#### Prompt:
Every line of the data below is to be given again as it appears, with the images removed.

#### Records provided:
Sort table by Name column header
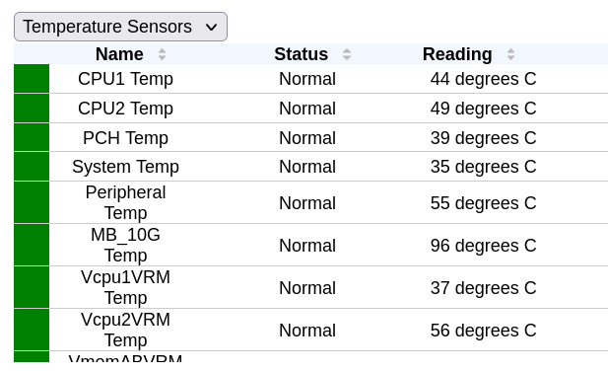The width and height of the screenshot is (608, 371). pos(119,54)
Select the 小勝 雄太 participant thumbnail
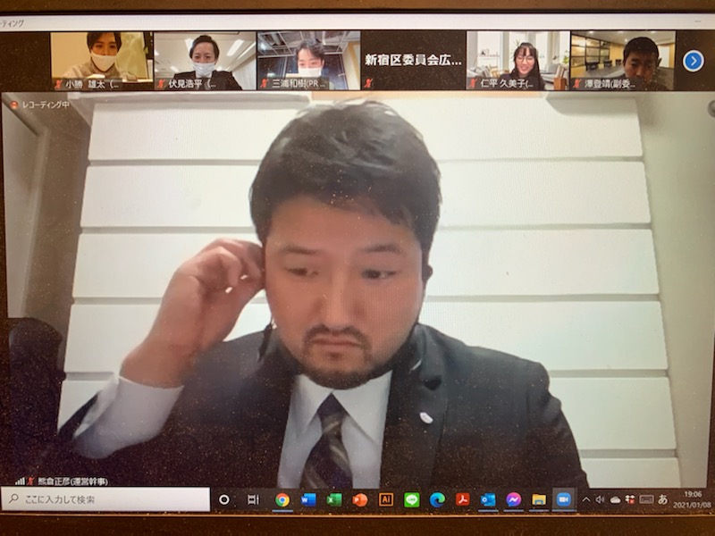Screen dimensions: 715x536 click(101, 60)
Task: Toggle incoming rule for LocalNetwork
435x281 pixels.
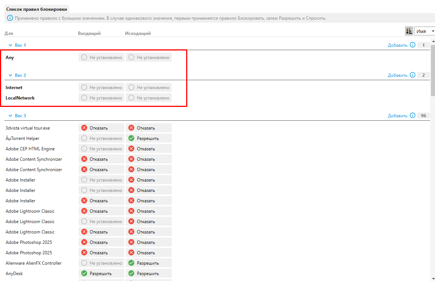Action: (x=101, y=98)
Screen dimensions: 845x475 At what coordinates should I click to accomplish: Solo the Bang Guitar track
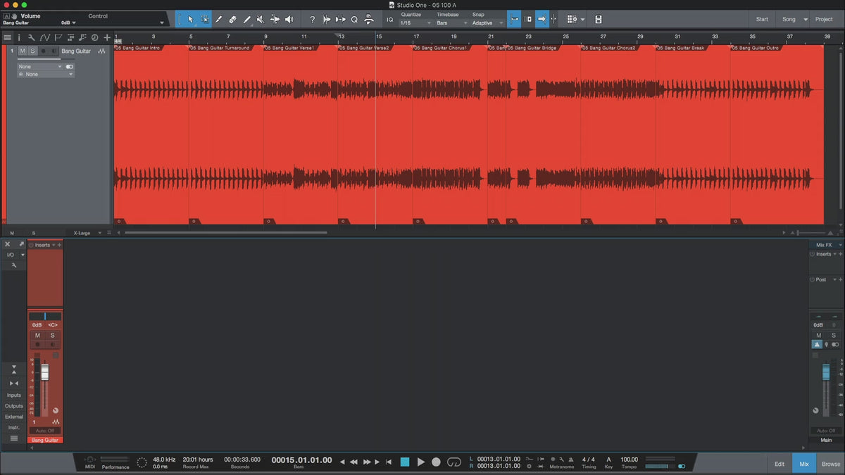[x=32, y=51]
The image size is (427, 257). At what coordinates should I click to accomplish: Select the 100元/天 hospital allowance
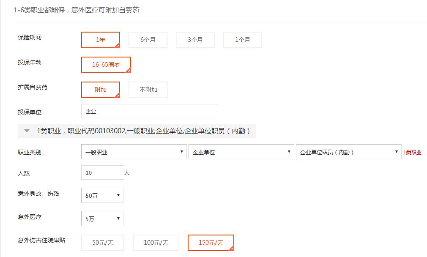point(156,242)
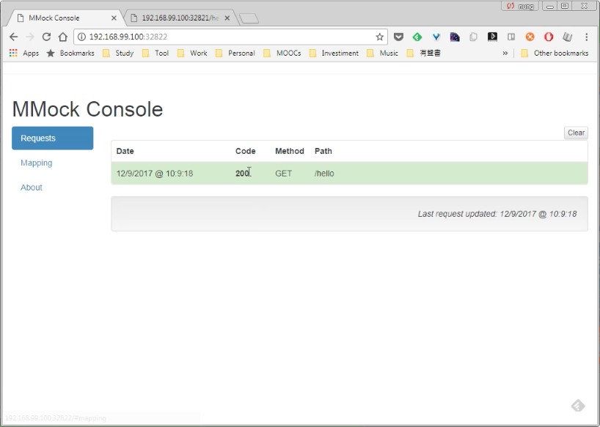The height and width of the screenshot is (427, 600).
Task: Select the Mapping sidebar item
Action: coord(37,163)
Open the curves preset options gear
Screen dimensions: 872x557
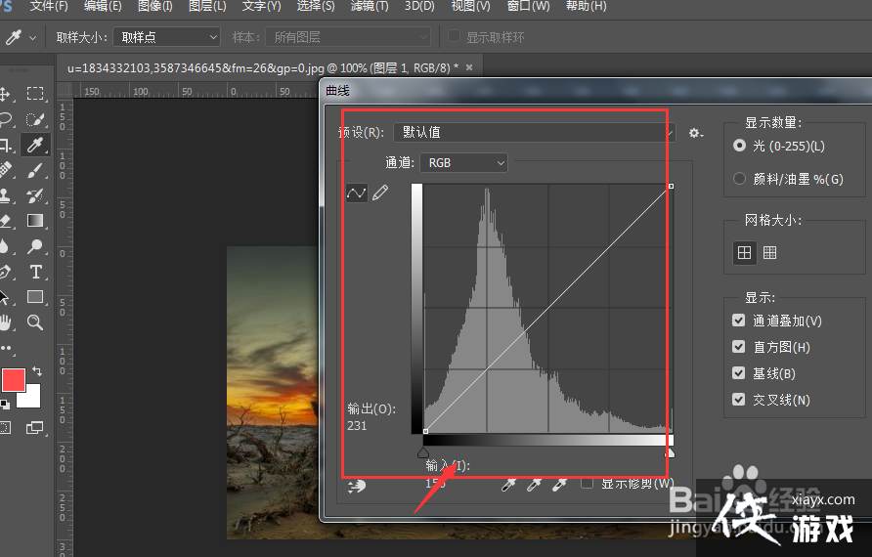click(x=695, y=133)
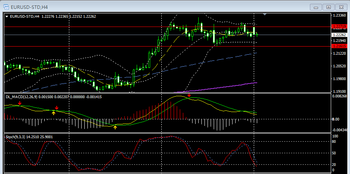Click the yellow up arrow at MACD trough
Screen dimensions: 350x174
(x=115, y=126)
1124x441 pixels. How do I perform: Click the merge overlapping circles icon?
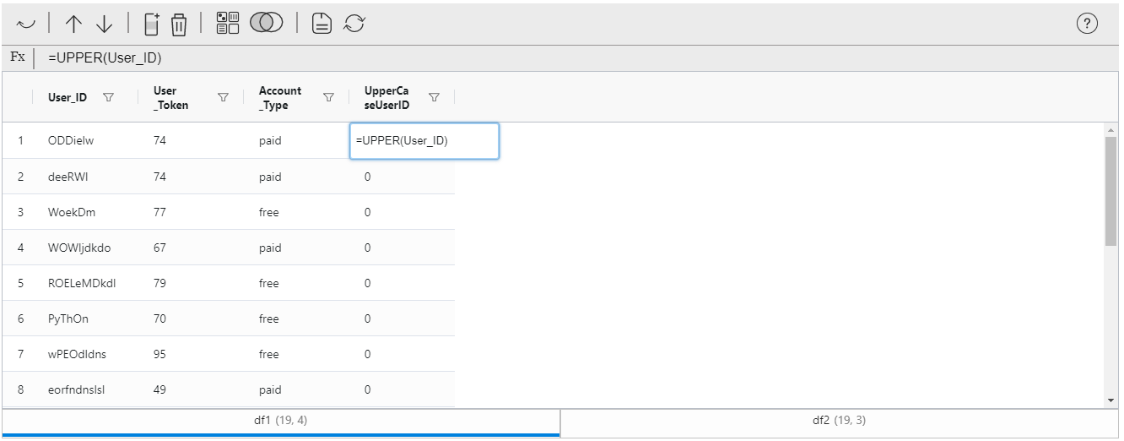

#### Response to this exercise:
Sort table by Name column header
The width and height of the screenshot is (608, 371). pos(119,54)
Select the 小勝 雄太 participant thumbnail
Screen dimensions: 715x536 click(101, 60)
Task: Toggle incoming rule for LocalNetwork
435x281 pixels.
Action: (x=101, y=98)
Screen dimensions: 845x475 At what coordinates should I click to accomplish: Solo the Bang Guitar track
[x=32, y=51]
The image size is (427, 257). At what coordinates should I click to accomplish: Select the 100元/天 hospital allowance
point(156,242)
The height and width of the screenshot is (427, 600).
Task: Select the Mapping sidebar item
Action: coord(37,163)
Open the curves preset options gear
Screen dimensions: 872x557
click(x=695, y=133)
Click the yellow up arrow at MACD trough
Screen dimensions: 350x174
(x=115, y=126)
1124x441 pixels. How do I perform: Click the merge overlapping circles icon?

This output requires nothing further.